Prompt — Retype the data below verbatim; pictures do not belong in the copy.

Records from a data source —

# # # #

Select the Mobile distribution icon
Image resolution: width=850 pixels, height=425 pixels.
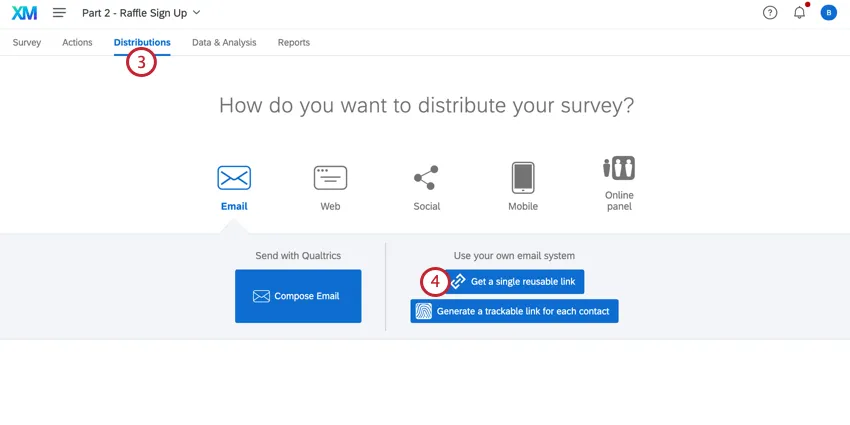tap(523, 178)
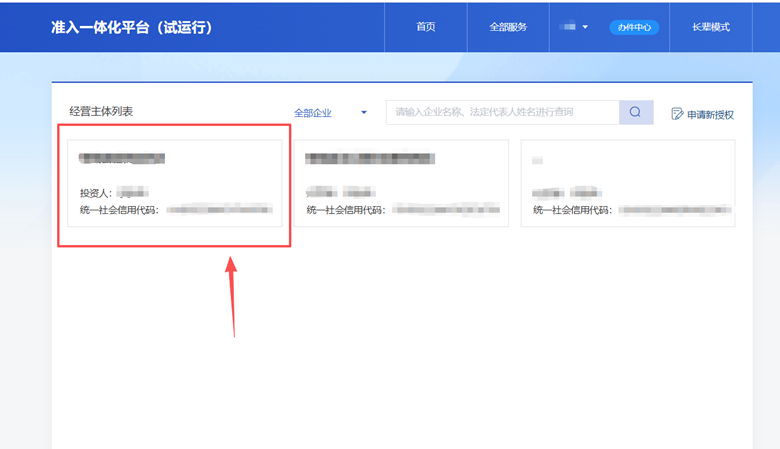Open the 全部服务 navigation item
This screenshot has width=780, height=449.
click(x=508, y=27)
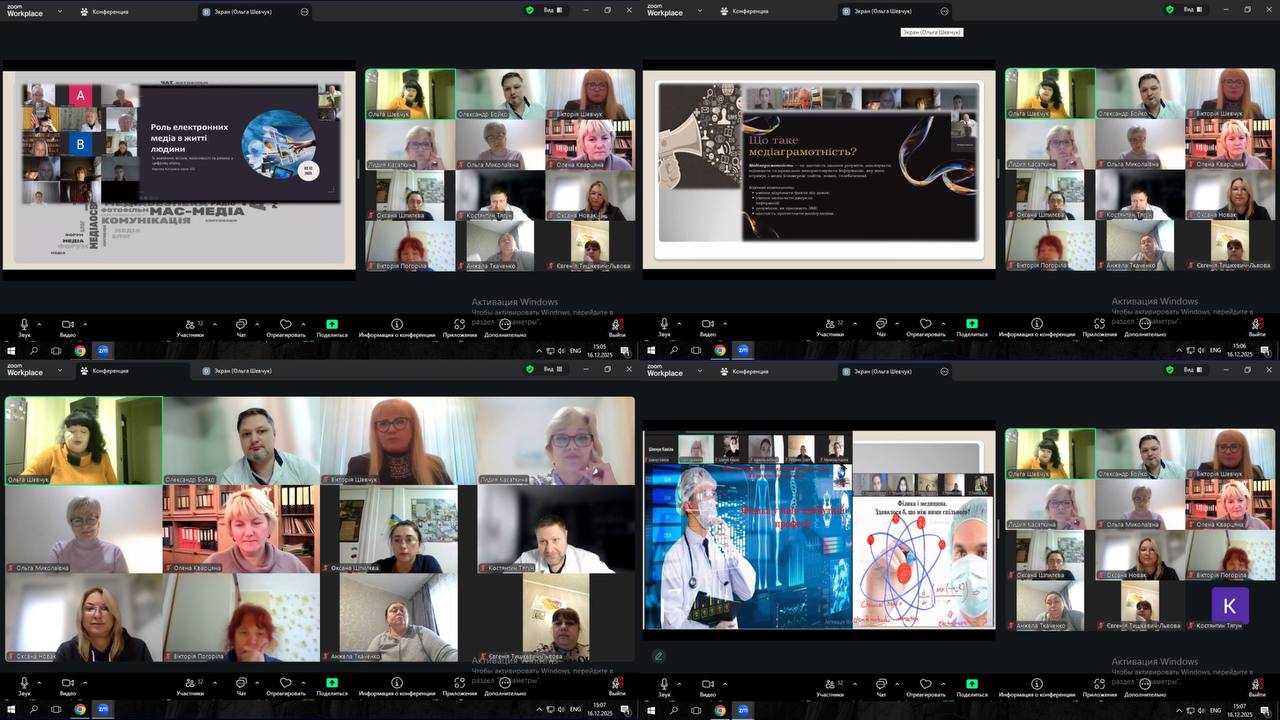This screenshot has width=1280, height=720.
Task: Select Экран (Ольга Шевчук) tab in the full gallery-view window
Action: click(250, 371)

# # # #

Response to this exercise —
Select the Mobile distribution icon
Image resolution: width=850 pixels, height=425 pixels.
tap(523, 178)
Open the 全部服务 navigation item
This screenshot has width=780, height=449.
click(x=508, y=27)
This screenshot has width=1280, height=720.
Task: Select Экран (Ольга Шевчук) tab in the full gallery-view window
Action: click(250, 371)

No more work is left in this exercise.